Hunyuan-A13B-Instruct#

Introduction#

Hunyuan-A13B-Instruct is a fine-grained hybrid expert model (MoE) developed by Tencent. This model has a total of 80 billion parameters, 13 billion activation parameters, supports 256K ultra-long contexts, and possesses native thought chain (CoT) reasoning capabilities.

Environment Preparation#

Model Weight#

It is recommended to download the model weight to the shared directory of multiple nodes, such as /root/.cache/

Installation#

Run docker container:

# Update the vllm-ascend image
# For Atlas A2 machines:
# export IMAGE=quay.io/ascend/vllm-ascend:v0.20.2rc1
# For Atlas A3 machines:
export IMAGE=quay.io/ascend/vllm-ascend:v0.20.2rc1-a3
docker run --rm \
  --name vllm-ascend \
  --shm-size=1g \
  --device /dev/davinci0 \
  --device /dev/davinci1 \
  --device /dev/davinci2 \
  --device /dev/davinci3 \
  --device /dev/davinci_manager \
  --device /dev/devmm_svm \
  --device /dev/hisi_hdc \
  -v /usr/local/dcmi:/usr/local/dcmi \
  -v /usr/local/bin/npu-smi:/usr/local/bin/npu-smi \
  -v /usr/local/Ascend/driver/lib64/:/usr/local/Ascend/driver/lib64/ \
  -v /usr/local/Ascend/driver/version.info:/usr/local/Ascend/driver/version.info \
  -v /etc/ascend_install.info:/etc/ascend_install.info \
  -v /root/.cache:/root/.cache \
  -p 8000:8000 \
  -it $IMAGE bash

Build from source:

# Install vLLM.
git clone --depth 1 --branch v0.20.2 https://github.com/vllm-project/vllm
cd vllm
VLLM_TARGET_DEVICE=empty pip install -e .
cd ..

# Install vLLM Ascend.
git clone --depth 1 --branch v0.20.2rc1 https://github.com/vllm-project/vllm-ascend.git
cd vllm-ascend
git submodule update --init --recursive
pip install -e .
cd ..

Software Stack Version Verification#

The environment is based on CANN built into the GiteeAI platform, and successfully runs vLLM |vllm_ascend_version|, and vLLM-Ascend:|vllm_ascend_version| through the Python 3.11.6 Conda environment.

Deployment#

Single-node Deployment (4-NPU)#

export HCCL_INTRA_ROCE_ENABLE=1
export ASCEND_RT_VISIBLE_DEVICES=0,1,2,3
export HF_HOME=/data
export MODEL_PATH="Hunyuan-A13B-Instruct"

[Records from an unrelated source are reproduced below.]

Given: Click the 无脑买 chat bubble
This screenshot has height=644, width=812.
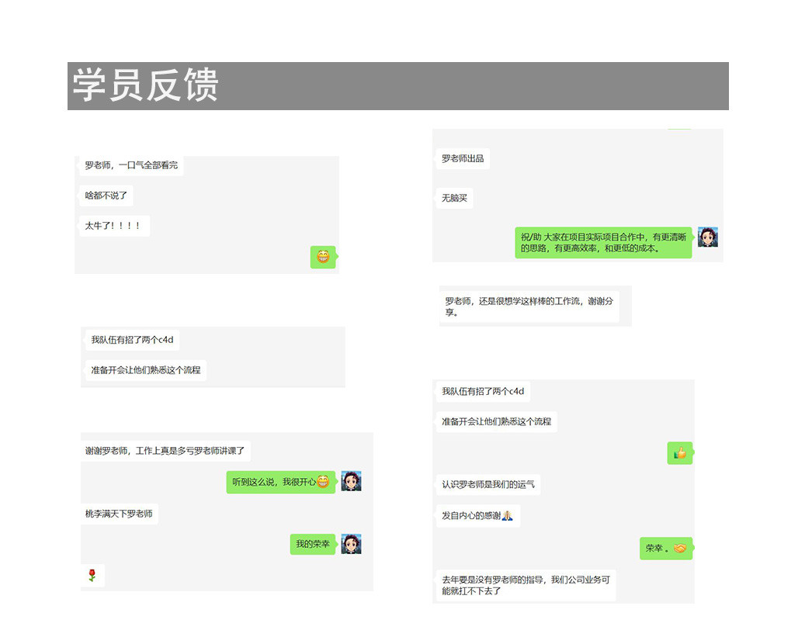Looking at the screenshot, I should (454, 198).
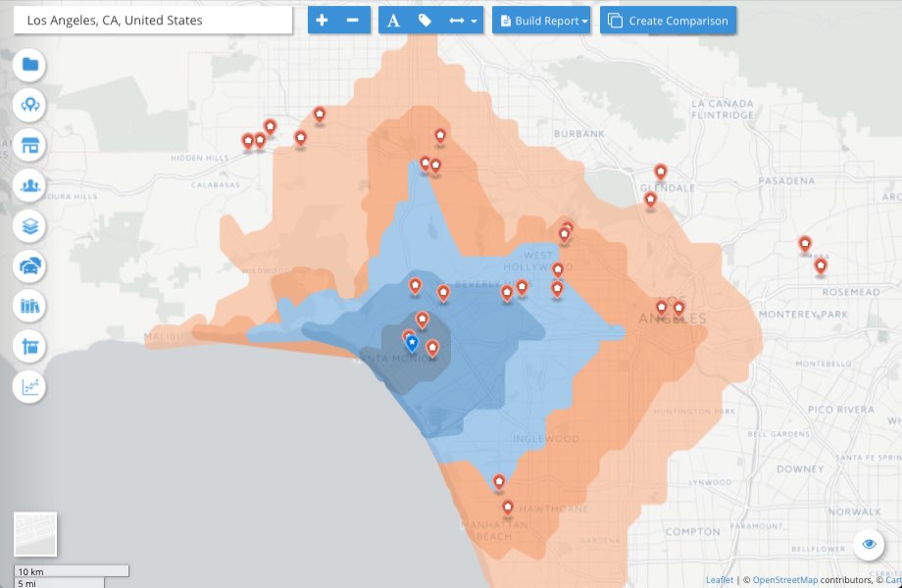Open the analytics chart tool in the sidebar
The width and height of the screenshot is (902, 588).
tap(29, 386)
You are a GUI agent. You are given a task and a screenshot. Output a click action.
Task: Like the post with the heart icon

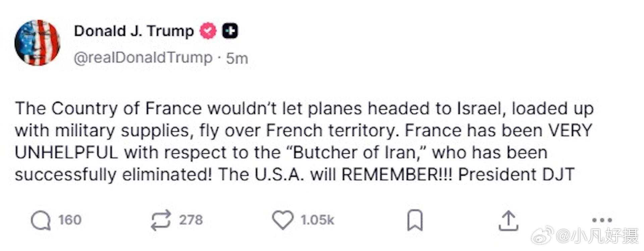(282, 220)
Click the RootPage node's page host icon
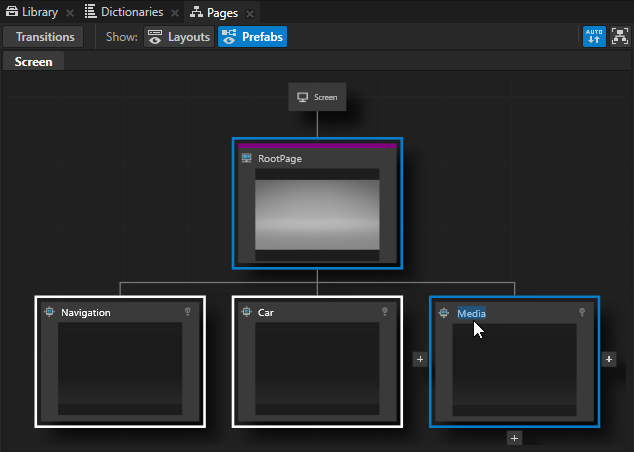Image resolution: width=634 pixels, height=452 pixels. (246, 158)
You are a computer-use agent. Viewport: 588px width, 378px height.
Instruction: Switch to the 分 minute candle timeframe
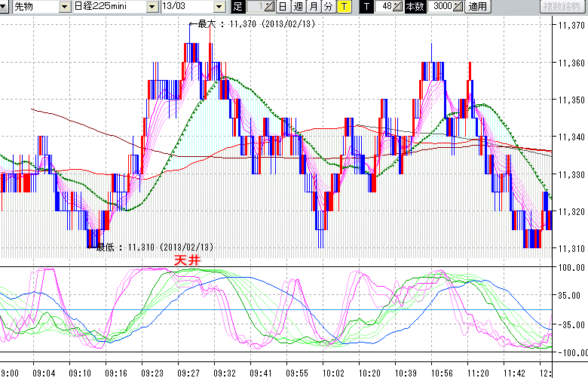pos(328,7)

vllm serve ${MODEL_PATH} \
    --trust-remote-code \
    --host 0.0.0.0 \
    --port 8000 \
    --served-model-name Hunyuan \
    --tensor-parallel-size 4 \
    --max-model-len 32768 \
    --gpu-memory-utilization 0.90 \

Key Performance Indicators#

Based on verified CANN 8.5.1 test logs:

  • Memory usage for weights: each NPU has a static memory usage of approximately 37.46 GB.

  • Graph compilation (ACL Graph): with PIECEWISE mode enabled, the system automatically captures the graph in approximately 18 seconds, which can significantly accelerate subsequent inference.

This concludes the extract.